First National

First National

Friday, July 26, 2013

Strawberry Rhubarb Sorbet

"Yesterday was the perfect day to try.  It was super hot and humid and I had just walked all over the mall with the two kids.  We are doing a family photo this weekend and they needed matching shirts for that.  I was super hot when I got home, so I popped this in the machine real quick.  I must admit, my older daughter was not a fan. Not sure why since my younger daughter and I loved it!  I threw a few carob chips on top for some crunch.  This recipe couldn’t be easier.  If you don’t have an ice cream machine, you can pour the mixture into popsicle moulds"

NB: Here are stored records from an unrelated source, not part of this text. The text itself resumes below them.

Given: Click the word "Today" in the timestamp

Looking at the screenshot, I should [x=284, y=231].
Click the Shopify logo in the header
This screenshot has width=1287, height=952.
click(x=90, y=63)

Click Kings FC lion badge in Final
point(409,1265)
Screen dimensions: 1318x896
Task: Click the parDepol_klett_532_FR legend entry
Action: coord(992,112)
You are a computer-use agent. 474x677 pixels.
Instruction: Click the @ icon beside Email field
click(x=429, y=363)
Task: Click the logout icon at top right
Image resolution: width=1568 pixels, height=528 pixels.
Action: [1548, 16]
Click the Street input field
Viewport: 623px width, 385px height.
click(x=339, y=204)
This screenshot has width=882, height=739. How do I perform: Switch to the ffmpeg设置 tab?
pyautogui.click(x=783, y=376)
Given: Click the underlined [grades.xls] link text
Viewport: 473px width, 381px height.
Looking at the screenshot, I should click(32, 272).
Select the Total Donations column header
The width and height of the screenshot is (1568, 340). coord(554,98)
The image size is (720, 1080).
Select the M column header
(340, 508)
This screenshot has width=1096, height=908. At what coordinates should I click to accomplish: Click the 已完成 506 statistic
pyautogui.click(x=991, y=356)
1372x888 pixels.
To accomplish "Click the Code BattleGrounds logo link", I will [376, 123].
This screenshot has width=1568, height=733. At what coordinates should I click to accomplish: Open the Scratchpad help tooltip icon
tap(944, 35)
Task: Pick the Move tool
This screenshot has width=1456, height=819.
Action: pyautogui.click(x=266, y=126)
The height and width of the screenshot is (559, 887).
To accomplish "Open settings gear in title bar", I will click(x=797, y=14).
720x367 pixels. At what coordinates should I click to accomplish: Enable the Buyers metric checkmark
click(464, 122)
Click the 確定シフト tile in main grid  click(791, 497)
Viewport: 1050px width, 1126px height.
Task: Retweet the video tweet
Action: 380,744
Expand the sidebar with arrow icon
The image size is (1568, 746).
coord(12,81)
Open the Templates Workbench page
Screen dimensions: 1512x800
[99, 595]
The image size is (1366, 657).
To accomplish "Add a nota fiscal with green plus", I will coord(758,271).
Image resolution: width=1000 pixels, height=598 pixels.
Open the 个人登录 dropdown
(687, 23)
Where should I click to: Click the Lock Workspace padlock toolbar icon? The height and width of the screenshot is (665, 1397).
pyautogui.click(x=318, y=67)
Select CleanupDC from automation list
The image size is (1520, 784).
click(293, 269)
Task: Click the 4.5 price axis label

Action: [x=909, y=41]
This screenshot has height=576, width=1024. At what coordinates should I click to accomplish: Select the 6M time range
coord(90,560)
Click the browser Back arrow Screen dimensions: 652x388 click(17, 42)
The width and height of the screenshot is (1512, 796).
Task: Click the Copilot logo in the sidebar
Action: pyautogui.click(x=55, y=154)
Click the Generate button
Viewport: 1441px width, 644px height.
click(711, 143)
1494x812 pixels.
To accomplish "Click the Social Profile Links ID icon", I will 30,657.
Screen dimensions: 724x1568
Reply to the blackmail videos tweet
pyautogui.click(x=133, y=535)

strawberry rhubarb sorbet watermark

Strawberry Rhubarb Sorbet

2-3 large stalks of rhubarb
1 16oz package of strawberries
1/4 cup coconut sugar
Juice of 1/2 an orange
1 cup water

In a sauce pan, add the rhubarb, orange juice, water and coconut sugar.  Bring to a boil. Then turn down and simmer, stirring occasionally, until the rhubarb has turned to a mush. Mine took about 10 minutes. Once it is mushy, turn it off the heat and let it get back to room temp. Once at room temp, place the mixture in a container in the fridge for a few hours. Once cooled in the fridge, pour the mixture into a blender with the strawberries. Blend until smooth. Take a taste test. Mine came out a bit tart. I liked that, but if you prefer a more sweetened sorbet, you can add a few tablespoons of maple syrup or honey and blend for another 30 seconds. Pour the mixture into the ice cream machine. Mine took about 15 minutes to get to a soft serve consistency. If you like a harder sorbet, you can put it in the fridge for an hour before eating. My batch made about 4-5 servings. Enjoy!

Get creative and change the fruit if you like - peaches, blueberries, plums, citrus... oh the list goes on!!